At only 17, Erika Haney recently opened her own bakery in downtown Andrews, where cupcakes and other baked goods are noticeably delicious. Photo by BEN KATZ

SCOUTING AROUND: Andrews bringing in new businesses

    In seventh grade, Erika Haney did a detailed project on what she wanted to do when she grew up. At 17 years old, she already has made her dreams come true.
    She opened Erika’s Bakery in downtown Andrews on Locust Street on Dec. 17. She grew up in Andrews, and didn’t even look anywhere else to start her business.
    “I’ve always loved to bake, and I wanted to be in my hometown,” Haney said.
    She makes and sells cupcakes, muffins, cakes, brownies, and candies. Customers can even order specialty cakes for all occasions. Haney started learning how to bake when she was 4 years old from her grandmother.
    Haney’s red velvet cupcakes already have proven to be popular – she said she has to make 50 a day – but, her milk chocolate chip cupcakes, Oreo cupcakes and Reese’s cupcakes also are customer favorites.
    “We have been very blessed,” said Haney’s mother, Teresa, who helps with the business. “The community has supported her. That’s why I love living in a small community. Everyone is very supportive.”
    Erika’s Bakery is just one of new businesses that recently opened in town. Andrews Chamber of Commerce President Gayle Horton thinks the three restaurants that opened in the second half of 2015 – Myaca’s Sea & Soul Food, MakAly’s on Main and Hoppy Trout Brewing Co. – anchored the comeback.
    “I think people have just discovered Andrews,” she said.
    Horton said she doesn’t think Andrews had anything to do with businesses leaving the town, and that other factors were involved with their departures.
    Horton opened her first Andrews business, a bed and breakfast, about 22 years ago.
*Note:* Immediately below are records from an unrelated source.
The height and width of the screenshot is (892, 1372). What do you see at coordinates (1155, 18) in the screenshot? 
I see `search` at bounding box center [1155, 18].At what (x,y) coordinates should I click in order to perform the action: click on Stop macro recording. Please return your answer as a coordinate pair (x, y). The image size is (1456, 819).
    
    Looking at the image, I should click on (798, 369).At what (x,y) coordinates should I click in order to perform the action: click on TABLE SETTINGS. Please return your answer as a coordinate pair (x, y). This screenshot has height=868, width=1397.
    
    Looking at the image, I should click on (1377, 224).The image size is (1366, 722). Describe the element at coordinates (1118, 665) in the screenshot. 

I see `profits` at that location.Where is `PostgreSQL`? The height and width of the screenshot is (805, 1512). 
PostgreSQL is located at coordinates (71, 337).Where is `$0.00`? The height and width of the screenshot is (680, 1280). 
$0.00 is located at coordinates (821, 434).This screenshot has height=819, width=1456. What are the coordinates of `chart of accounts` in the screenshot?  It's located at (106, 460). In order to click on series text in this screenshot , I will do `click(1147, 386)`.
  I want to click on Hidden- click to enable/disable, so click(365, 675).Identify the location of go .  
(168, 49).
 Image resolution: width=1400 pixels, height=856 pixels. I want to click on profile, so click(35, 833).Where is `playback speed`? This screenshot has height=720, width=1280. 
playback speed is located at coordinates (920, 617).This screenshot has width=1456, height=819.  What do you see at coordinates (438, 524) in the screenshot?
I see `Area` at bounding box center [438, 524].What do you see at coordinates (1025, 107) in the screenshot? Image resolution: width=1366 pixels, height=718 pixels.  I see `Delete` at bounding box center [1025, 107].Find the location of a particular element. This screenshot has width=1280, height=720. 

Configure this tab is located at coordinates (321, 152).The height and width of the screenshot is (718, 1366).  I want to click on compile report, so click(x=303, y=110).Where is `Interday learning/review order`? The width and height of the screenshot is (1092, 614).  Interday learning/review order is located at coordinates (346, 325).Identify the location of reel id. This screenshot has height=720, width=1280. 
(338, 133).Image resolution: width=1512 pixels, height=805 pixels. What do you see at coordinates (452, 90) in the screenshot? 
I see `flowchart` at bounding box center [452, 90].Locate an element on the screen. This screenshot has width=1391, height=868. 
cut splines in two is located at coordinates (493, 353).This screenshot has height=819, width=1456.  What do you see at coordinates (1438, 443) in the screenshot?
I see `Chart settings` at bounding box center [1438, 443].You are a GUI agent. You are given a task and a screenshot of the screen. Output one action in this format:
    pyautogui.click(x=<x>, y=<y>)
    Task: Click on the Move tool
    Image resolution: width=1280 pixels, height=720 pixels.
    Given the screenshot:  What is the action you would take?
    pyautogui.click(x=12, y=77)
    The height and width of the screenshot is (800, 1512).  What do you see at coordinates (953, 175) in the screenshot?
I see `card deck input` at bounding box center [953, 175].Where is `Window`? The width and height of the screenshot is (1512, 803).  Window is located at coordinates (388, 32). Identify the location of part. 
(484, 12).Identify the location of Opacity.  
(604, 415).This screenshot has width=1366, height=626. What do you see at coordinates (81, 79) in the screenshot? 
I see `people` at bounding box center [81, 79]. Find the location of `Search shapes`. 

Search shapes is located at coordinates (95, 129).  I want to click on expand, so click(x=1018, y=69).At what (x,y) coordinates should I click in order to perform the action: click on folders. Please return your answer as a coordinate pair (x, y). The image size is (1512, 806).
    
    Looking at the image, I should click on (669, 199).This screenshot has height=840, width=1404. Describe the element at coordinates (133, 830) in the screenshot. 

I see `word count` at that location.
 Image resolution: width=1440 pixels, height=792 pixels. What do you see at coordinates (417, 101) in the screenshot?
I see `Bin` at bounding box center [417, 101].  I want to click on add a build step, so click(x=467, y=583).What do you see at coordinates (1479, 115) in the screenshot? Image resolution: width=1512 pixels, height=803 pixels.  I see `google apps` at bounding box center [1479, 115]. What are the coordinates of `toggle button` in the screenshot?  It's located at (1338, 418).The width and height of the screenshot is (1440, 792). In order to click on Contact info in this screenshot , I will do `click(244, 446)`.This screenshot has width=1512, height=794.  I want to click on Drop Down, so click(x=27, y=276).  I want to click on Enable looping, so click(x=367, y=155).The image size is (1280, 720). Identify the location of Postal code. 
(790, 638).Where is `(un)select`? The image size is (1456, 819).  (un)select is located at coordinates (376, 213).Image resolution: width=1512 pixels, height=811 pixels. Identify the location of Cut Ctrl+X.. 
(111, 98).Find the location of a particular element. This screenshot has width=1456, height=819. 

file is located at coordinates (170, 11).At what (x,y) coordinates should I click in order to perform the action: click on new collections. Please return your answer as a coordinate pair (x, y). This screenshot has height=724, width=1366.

She has watched Andrews change over the years.
    “For me, I feel like we came a long, long way,” she said.
    Horton praised the beautification efforts of the garden club, as well as the encouragement offered by the chamber and local businesses. She said incentives encouraged by Project Andrews, like reduced rent offered by landlords, help get businesses started.
    She said Erika’s Bakery won’t be the newest business for long. Berry Twisted is becoming an ice cream store called Scoops Creamery and moving downtown next to Hoppy Trout, with an opening likely at the end of January.
    Horton also has talked with an artist interested in opening an art museum as well as a blacksmith interested in opening a shop.
    Horton said it’s exciting that businesses like Burnt Branch Creations, Oh Suzannah Music Studio, FernCrest Winery Tasting Room and Valleytown Quilt Shop decided to open in Andrews over the last year.
    Stephanie Carver opened Burnt Branch Creations, a shop full of a variety of mountain-style handmade crafts and supplies for yarn and sewing projects, in October. She also provides lessons. She grew up in Marble and went to school in Andrews, so she wanted to her shop in Andrews to help improve the economy in the community she loves.
    “Unless someone takes a chance on it, it’s never going to grow,” Carver said. “So I took a chance.”
    Russell Adams bought out the old quilt shop in Andrews to open his own version in February with his wife, Rhonda. They sell quilts, materials to make quilts and do machine quilting. Next month, they plan to start a free Block of the Month class.
    Adams came to Andrews for his business because it’s his hometown. In fact, his landlord is his neighbor from his childhood home, and the neighboring business is owned by the mother of one of his best friends from high school.
    “I don’t know why more people don’t move down here,” he said.
    Not only does Adams think the town is beautiful, but there’s great community support among businesses. Horton agreed.
    “Everyone can succeed if we all keep working together,” she said.
    When there are setbacks, like wildfires this fall, the local businesses owners are all in it together, longtime store owner Dean Williams said.
    Horton called Williams, owner of Dean’s Music, Consignment & Art, a survivor of the ups and downs. He said it’s great to see new businesses moving in around his establishment.
    “We are seeing new hope for Andrews in new businesses and the new businesses going to open soon,” Williams said.